Vous étiez ma maison se déploie comme le calme après la tempête. Une femme en fuite, pleine de rage, s’égare en forêt pour s’y reconstruire, y renaître. L’histoire d’une rencontre avec une couturière au savoir et à l’habileté de fée, et un lieu, cette petite maison perdue sous les frondaisons, qui respire les plantes médicinales, le feu dans la cheminée, le calme douillet du chez-soi.
Je me souviens. Ma fuite. La forêt. La maison. Votre main comme une cuiller de miel. Des mots. Des gestes, des onguents et votre regard souriant.
Vous étiez ma maison se structure sur deux temporalités entrelacées : ce qui fait suite à la disparition soudaine de la couturière, à qui le je s’adresse en vous , et ce qui vient avant : la rencontre, les retrouvailles régulières chaque lundi, les balades dans les bois et la passation du savoir.
La maison est vide, le jardin, en congé. La machine à coudre se tait.
Vous n’êtes pas là. Mais je vous entends. Votre voix. Votre feuillage. Vos pas de mousse dans l’escalier.
Partir, naître, engranger, transmettre, renaître ; Violaine Lison propose ici le récit d’une reconstruction en cinq actes. Un texte plein de pudeur, qui ne se raconte pas entièrement, mais se respecte, dans son intimité indicible. Bien qu’innomés, les drames et les traumas se perçoivent entre les lignes. Un parti pris qui pourra dérouter la compréhension ou, au contraire, ouvrir les possibles ; c’est selon la sensibilité de chacun/chacune.

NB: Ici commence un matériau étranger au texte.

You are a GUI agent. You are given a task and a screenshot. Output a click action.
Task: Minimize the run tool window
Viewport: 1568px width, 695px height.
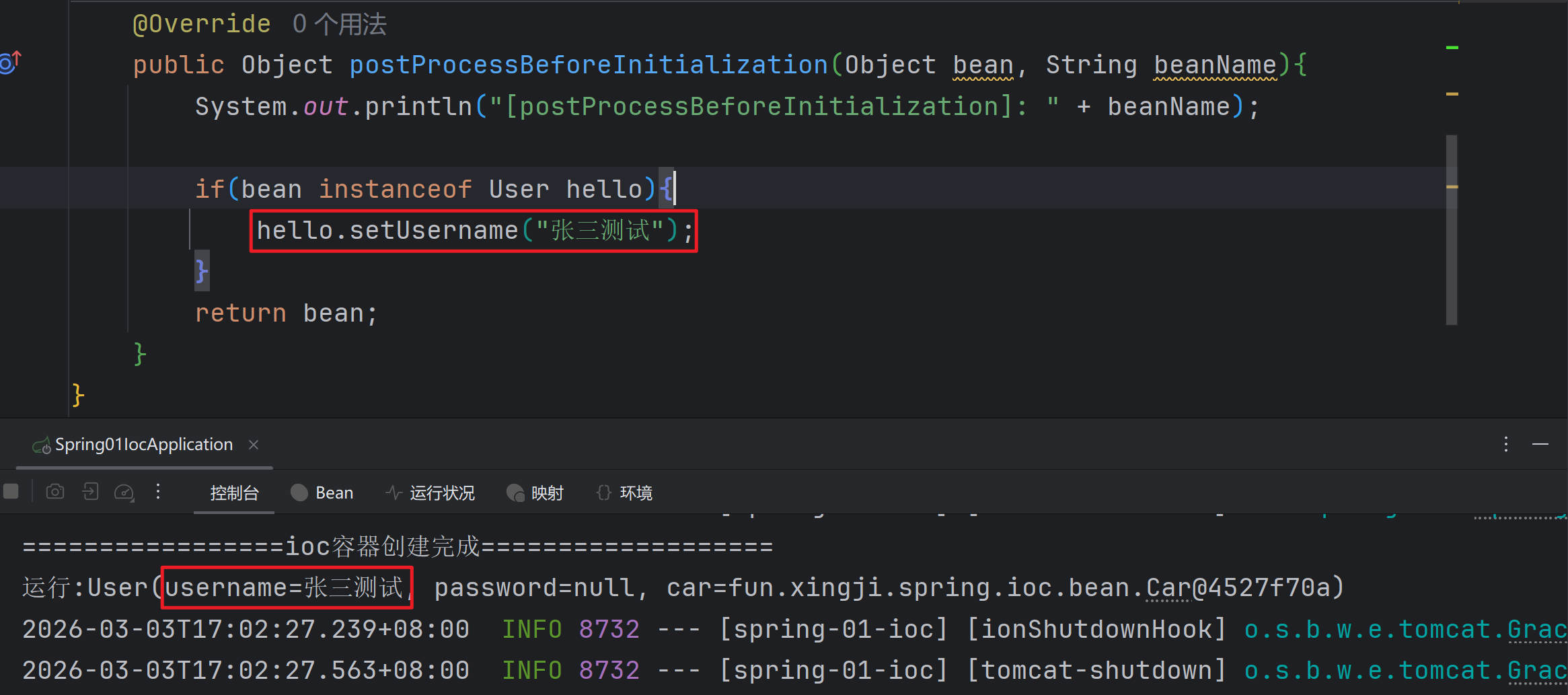[1540, 444]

Mon manteau noir m’attend sur un cintre. Réchauffé. Réparé. L’étoffe est parcourue de sentiers, de rivières. Cicatrices de coton vert et bleu. J’effleure le tissu. M’en enveloppe. Cataplasme.

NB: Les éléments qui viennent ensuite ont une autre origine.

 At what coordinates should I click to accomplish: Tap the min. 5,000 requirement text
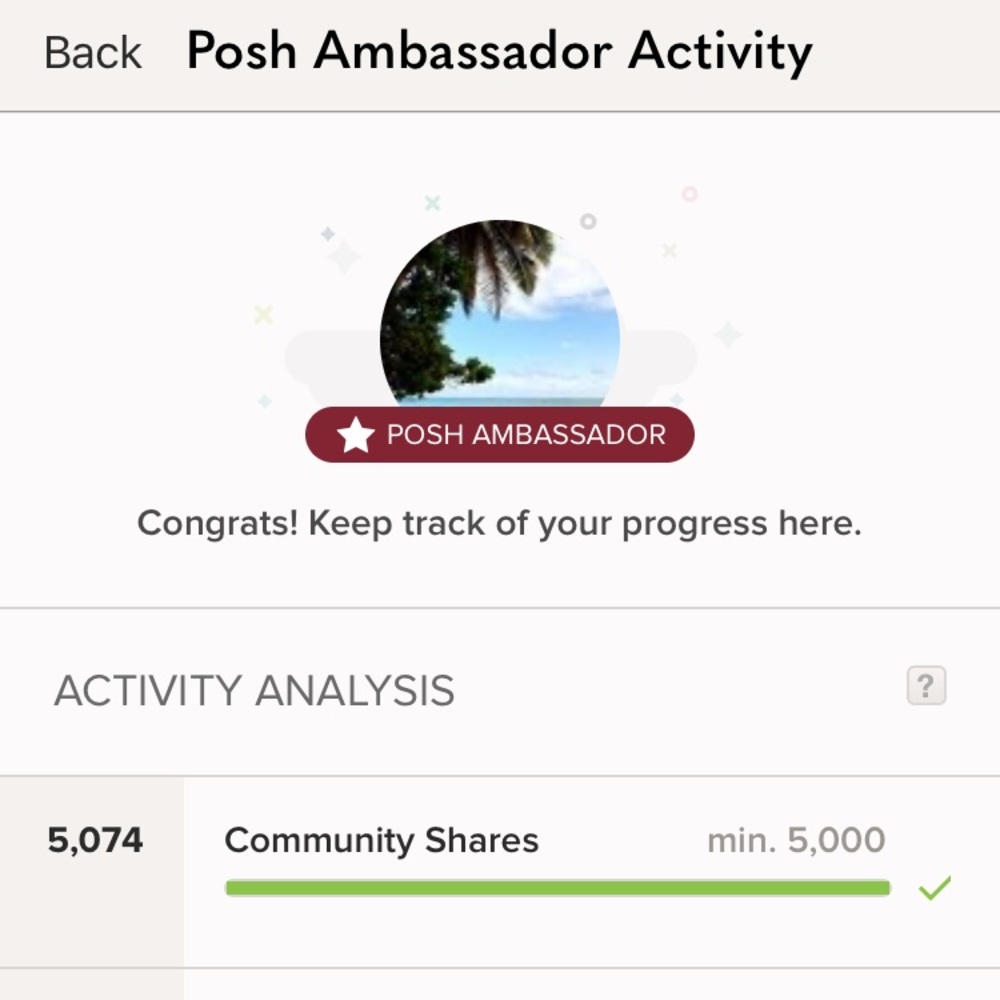[796, 840]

Stylistiquement, le texte allie simplicité, richesse lexicale, détournement du langage et travail sur le rythme. Un long éco-poème qui redonne vie à la faune et à la flore, mais germine surtout un vous et un je lyrique, avant de permettre à l’une de s’en aller, et à l’autre d’éclore à l’aboutissement du récit. Les dessins de Manon Gignoux ponctuent pour leur part – interludes noir et blanc – les différents moments de prose poétique. Un trait minimaliste, mais qui esquisse sensiblement des habits et des corps, des âmes qui semblent se rapiécer.
Je m’avance. Je suis prête. Je sens la main de la forêt sur mon épaule. Une main ouverte de sage-femme. Une main-mère. Qui m’enveloppe, me soulève et m’avale. Dans un gargouillement de sève.
Je suis dans la sylve, son ventre douillet. Sous sa voûte utérine. Vous êtes à mes côtés.
Vous étiez ma maison est une échappée : partir pour mieux renaître. Une allégorie textile et forestière, le récit universel de la déchirure des âmes qui nécessitent calme et repos, chaleur et douceur pour être raccommodées. Une poésie à la fois délicate et sauvage, qui transporte sur des sentiers heurtés, apaise au coin de l’âtre et sous les feuillages, et souffle un vent de résilience.